女性ソロシンガーってどうしてもこの三者のどれかに属してしまう気がする。あ、あとアンジェラアキか、つまり四者だ。それは音楽ジャンルの話ではなく活動スタイルの話で。ふとあるアーティストに目が止まった。ピアノ、独特なオーラ、歌詞。

中村ピアノの方程式

中村ピアノ
と言われて知っている人はどこまでいるのだろう。まさにこの春メジャーデビューしたばかりの新人アーティストである。YouTubeで調べても多くの楽曲は出てこないし、ググっても中村ピアノ教室を必死にGoogleさんは探してきてくれる。川崎市の音楽教室なんていかねえよ、こちとら大阪在住だよ。
インディーズ時代の「キャンディキャンディ」は艶かしさも音作りも含めて椎名林檎「歌舞伎町の女王」の世界観を持ってきたかのような楽曲である。

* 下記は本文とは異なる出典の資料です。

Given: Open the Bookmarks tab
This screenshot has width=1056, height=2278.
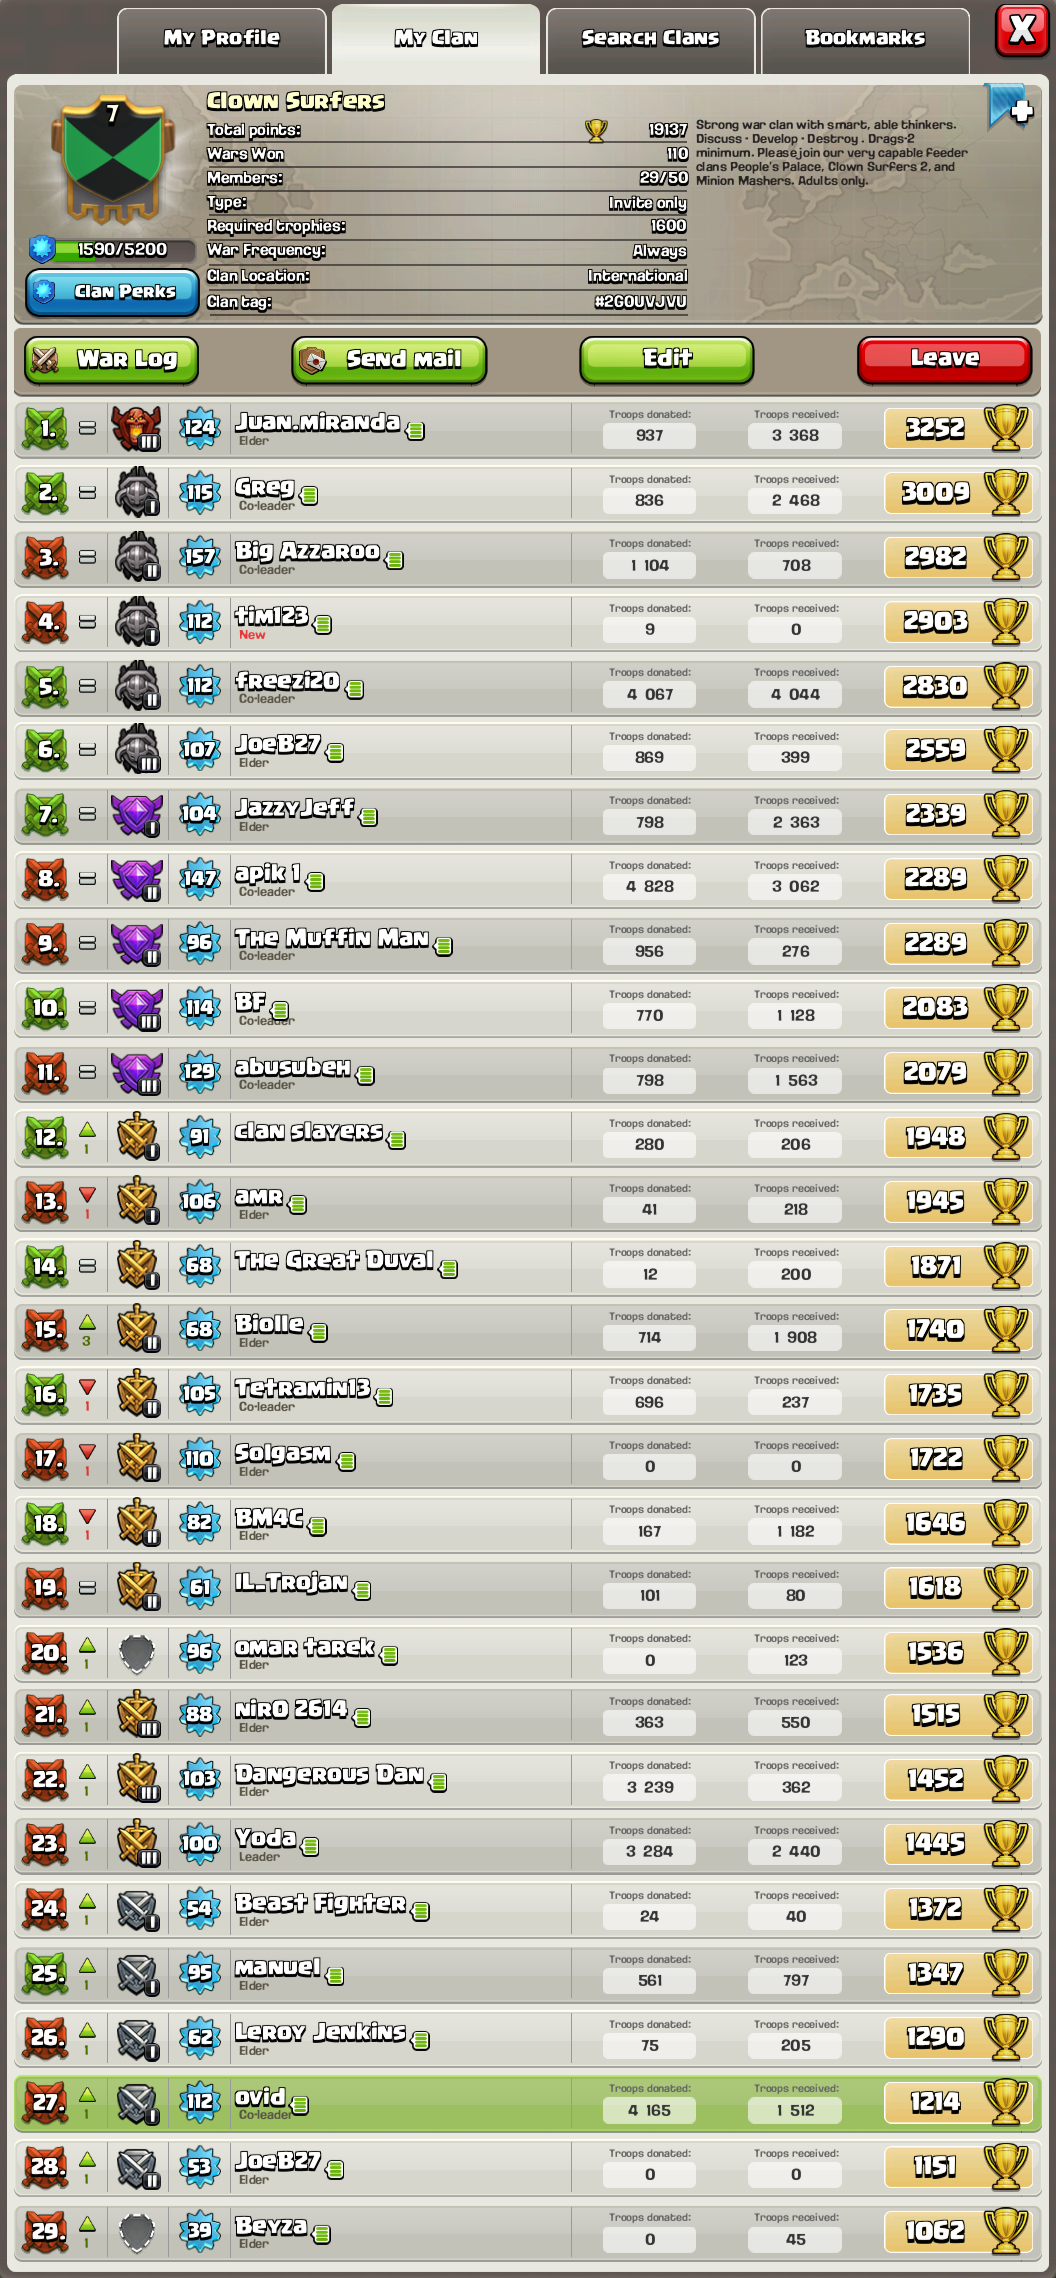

大森靖子+黒木渚÷椎名林檎=中村ピアノ、という方程式が簡単に思いついてしまう。あぁ、これで終わりだね。。

とはいかないのは4周ほどした時だった。そんな安易なカテゴライズと方程式では漏れ出した情報があまりに多すぎる。それらを拾い集めると確かに「中村ピアノ」と読み取ることができる。なるほど、

キャンディキャンディ−(大森靖子+黒木渚÷椎名林檎)=中村ピアノ

になる。
ピアノとベースとドラムのシンプルな編成が歌声をより強調して、個性が毒々しく漏れ出している。

また、「103号室」ではトリックもあって面白い。
歌詞カードは冒頭からずっと漢字とカタカナだったのに、最後3行

ねぇ、今ようやく貴方は私のものになったのね
西陽で照らされた部屋 あかく染まってゆく
耳鳴りの向こうで 喝采が聞こえる

でひらがなに変わっている。と同時に声もヴォコーダーを外し生の歌声がバチンと響く。その緩急がより緊張感と狂気感を生んでいる。歌詞の内容だけでなくその他の表現方法を駆使してちゃんと世界観を作っているのが非凡の最たる例だろう。

カテゴライズという力技

もしかしたらaikoを聴いてきた人には響かないかもしれない。それは冒頭で述べたように四者多様でありその四者は交わることがないからだ。大森靖子とaikoの生死感がたとえ似ていようとファンはそこを留意しない。椎名林檎に憧れて難し漢字を一人教室の隅で大学ノートに書き散らす子も、きっと私のファーストキスもタバコのflavorなんだと胸躍らせる宇多田ヒカルに憧れる子も、本質は変わらないのだがそこはスルーされる。
中村ピアノに限らずこうした底辺にある憧れの結晶がどのアーティストに属していようと、本質はみなおなじであるが、世間は「ああこれは○○だね」という粗雑なカテゴライズで済まそうとする。雑多な情報社会では必要なスキルではあるが切なくなる力技でもある。私はなるだけそれを避けたいなあと思う。ちゃんと見届けたい。あふれ出るものを救いとる力をつけるためにも。